Edit the lines from the one holding "Click the Family column header" through the last line, both included, by changing "logo" to "emblem" and keeping everything else the same. Give back only those lines, without the pictures.

(Lines from a data collection)

══════

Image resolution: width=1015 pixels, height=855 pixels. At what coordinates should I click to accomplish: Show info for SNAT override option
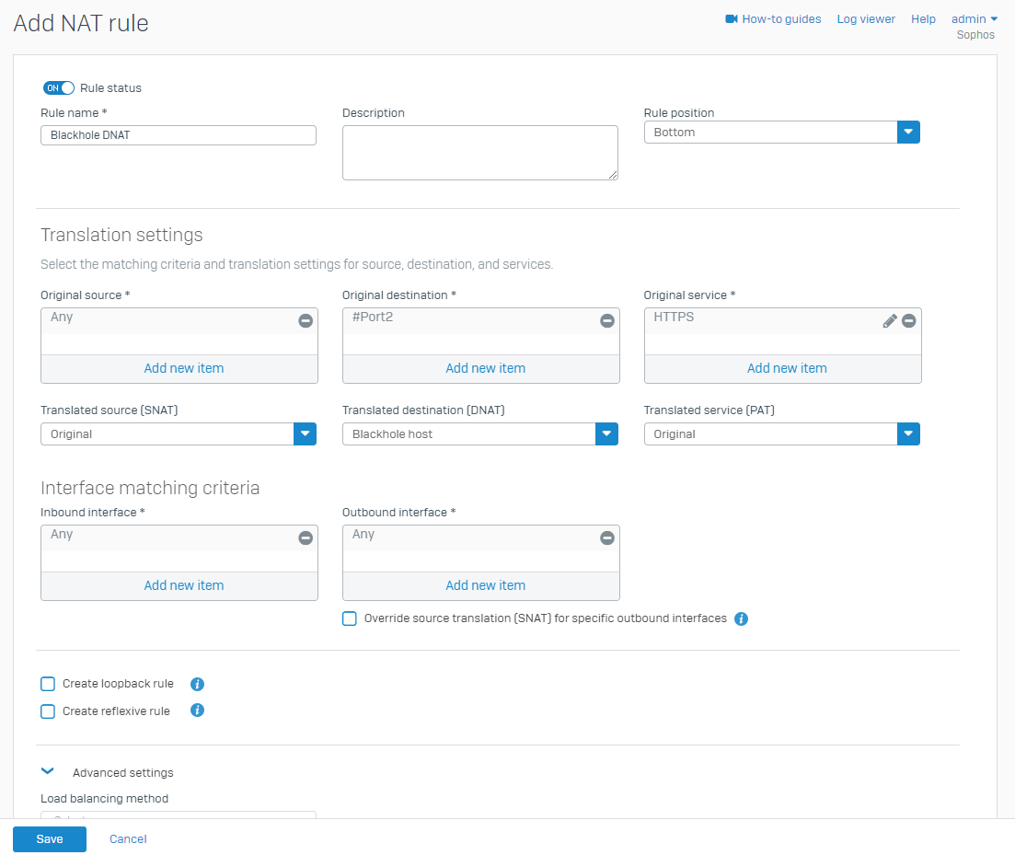[x=741, y=618]
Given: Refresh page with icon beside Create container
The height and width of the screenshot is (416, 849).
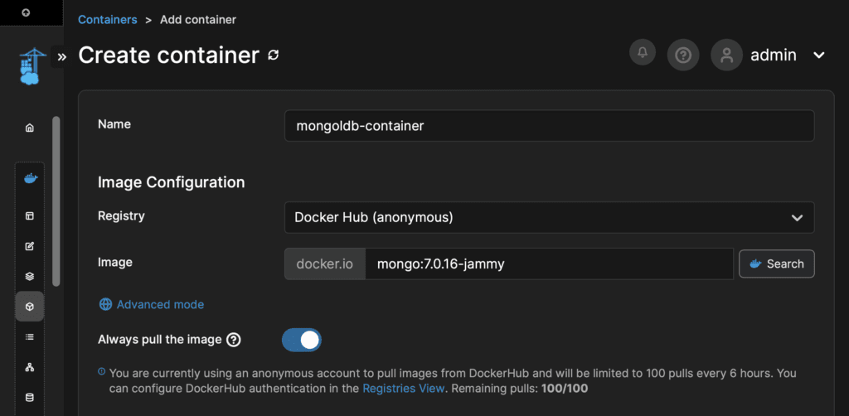Looking at the screenshot, I should coord(274,56).

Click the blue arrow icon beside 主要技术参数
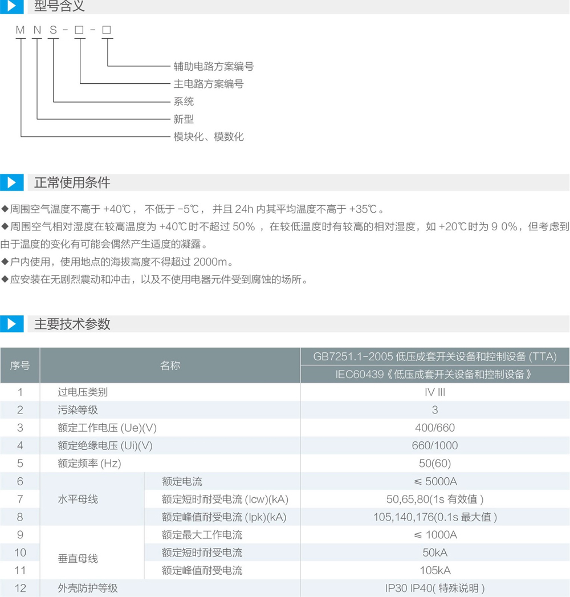pos(11,324)
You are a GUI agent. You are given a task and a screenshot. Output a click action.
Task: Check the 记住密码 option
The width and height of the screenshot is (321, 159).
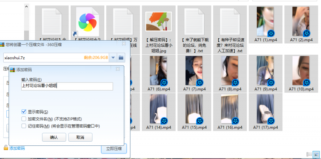(x=24, y=126)
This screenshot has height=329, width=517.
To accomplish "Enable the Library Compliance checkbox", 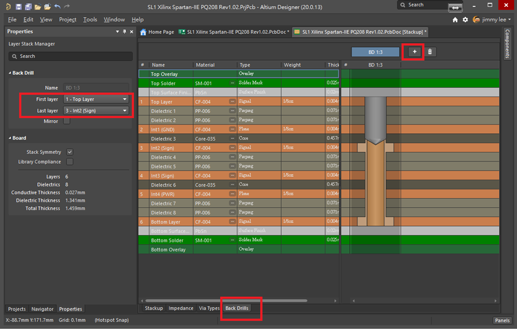I will [x=70, y=162].
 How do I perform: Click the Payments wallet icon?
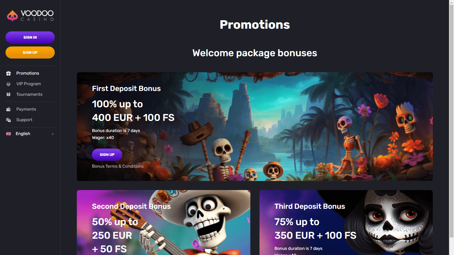8,109
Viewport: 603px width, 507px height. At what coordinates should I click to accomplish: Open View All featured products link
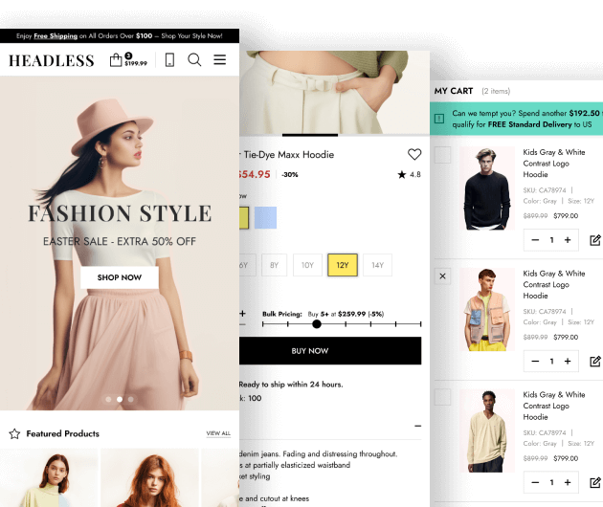(x=218, y=433)
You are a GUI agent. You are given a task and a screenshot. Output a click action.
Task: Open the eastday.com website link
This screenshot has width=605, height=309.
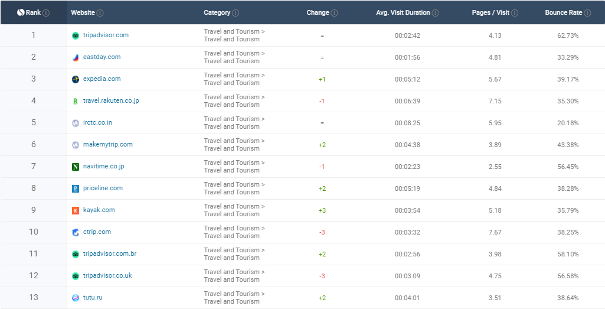pos(102,57)
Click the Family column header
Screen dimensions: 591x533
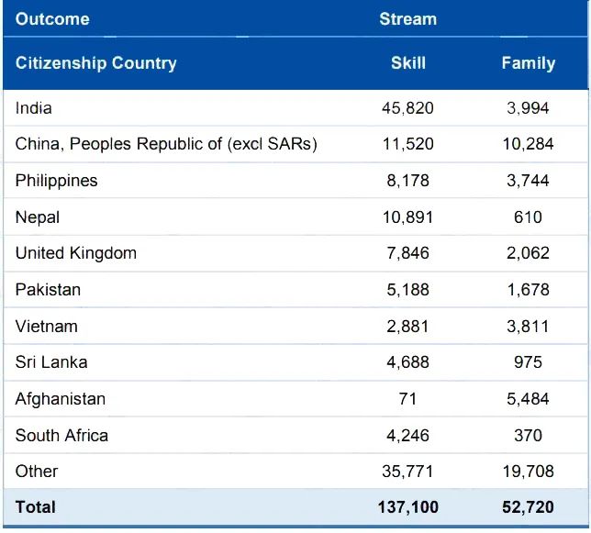click(x=528, y=63)
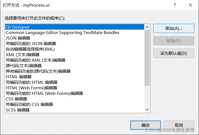Close the Open With dialog
Image resolution: width=199 pixels, height=135 pixels.
click(x=190, y=5)
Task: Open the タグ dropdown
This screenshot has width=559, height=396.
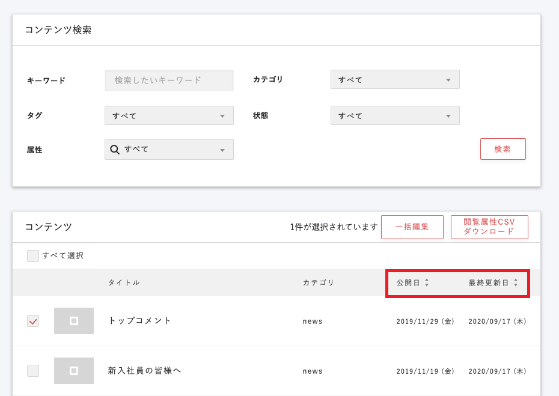Action: [169, 115]
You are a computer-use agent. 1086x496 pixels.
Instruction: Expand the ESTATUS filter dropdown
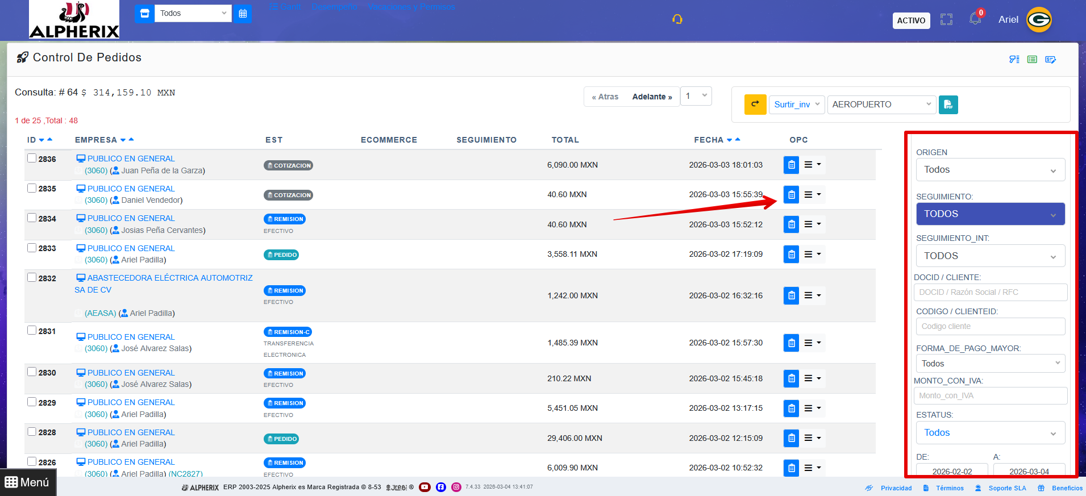pyautogui.click(x=990, y=433)
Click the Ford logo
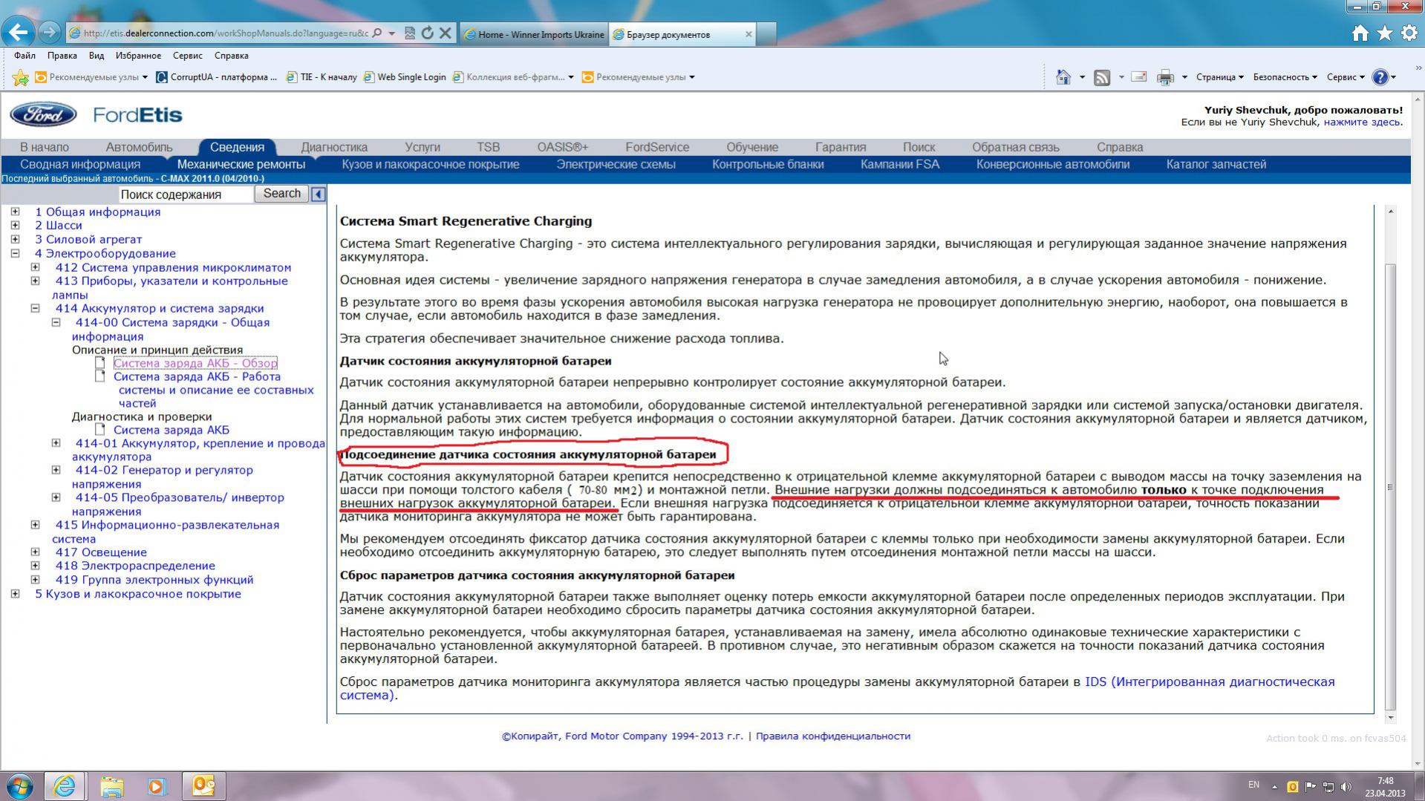The width and height of the screenshot is (1425, 801). point(43,115)
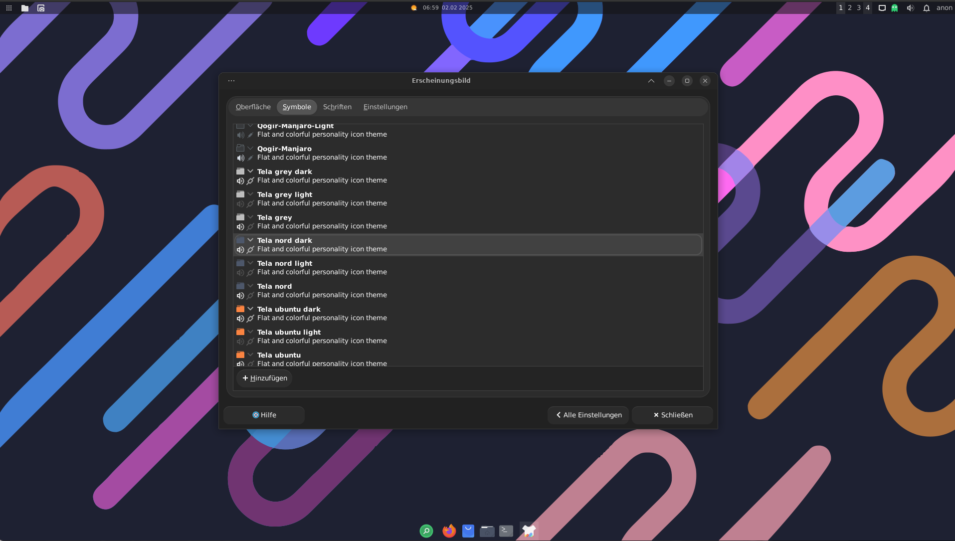The height and width of the screenshot is (541, 955).
Task: Open the window menu with three dots
Action: click(x=231, y=81)
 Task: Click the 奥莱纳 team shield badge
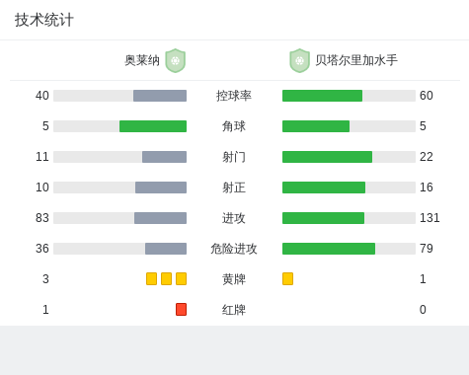point(176,60)
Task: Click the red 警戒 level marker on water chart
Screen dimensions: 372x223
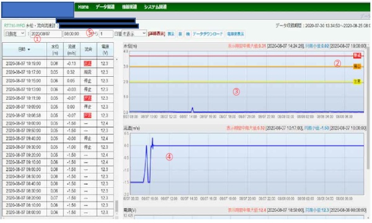Action: point(357,56)
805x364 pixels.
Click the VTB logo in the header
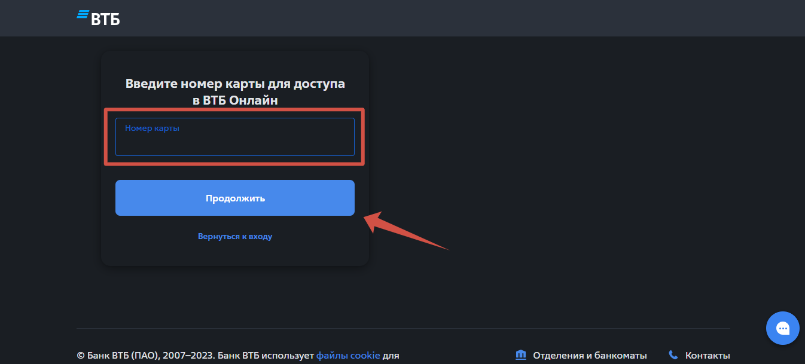point(99,17)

══════

**WRITTEN SOLUTION:**
Click the Family column header
Screen dimensions: 591x533
click(x=528, y=63)
Close the Open With dialog
Image resolution: width=199 pixels, height=135 pixels.
click(x=190, y=5)
Task: Open the タグ dropdown
This screenshot has width=559, height=396.
Action: [169, 115]
You are a computer-use agent. 1086x496 pixels.
Instruction: Expand the ESTATUS filter dropdown
pyautogui.click(x=990, y=433)
Click the Ford emblem
The width and height of the screenshot is (1425, 801). point(43,115)
The height and width of the screenshot is (541, 955).
Task: Open the window menu with three dots
Action: click(x=231, y=81)
 Task: Click the 奥莱纳 team shield badge
point(176,60)
Task: Click the red 警戒 level marker on water chart
Screen dimensions: 372x223
Action: point(357,56)
805x364 pixels.
Click the VTB emblem in the header
point(99,17)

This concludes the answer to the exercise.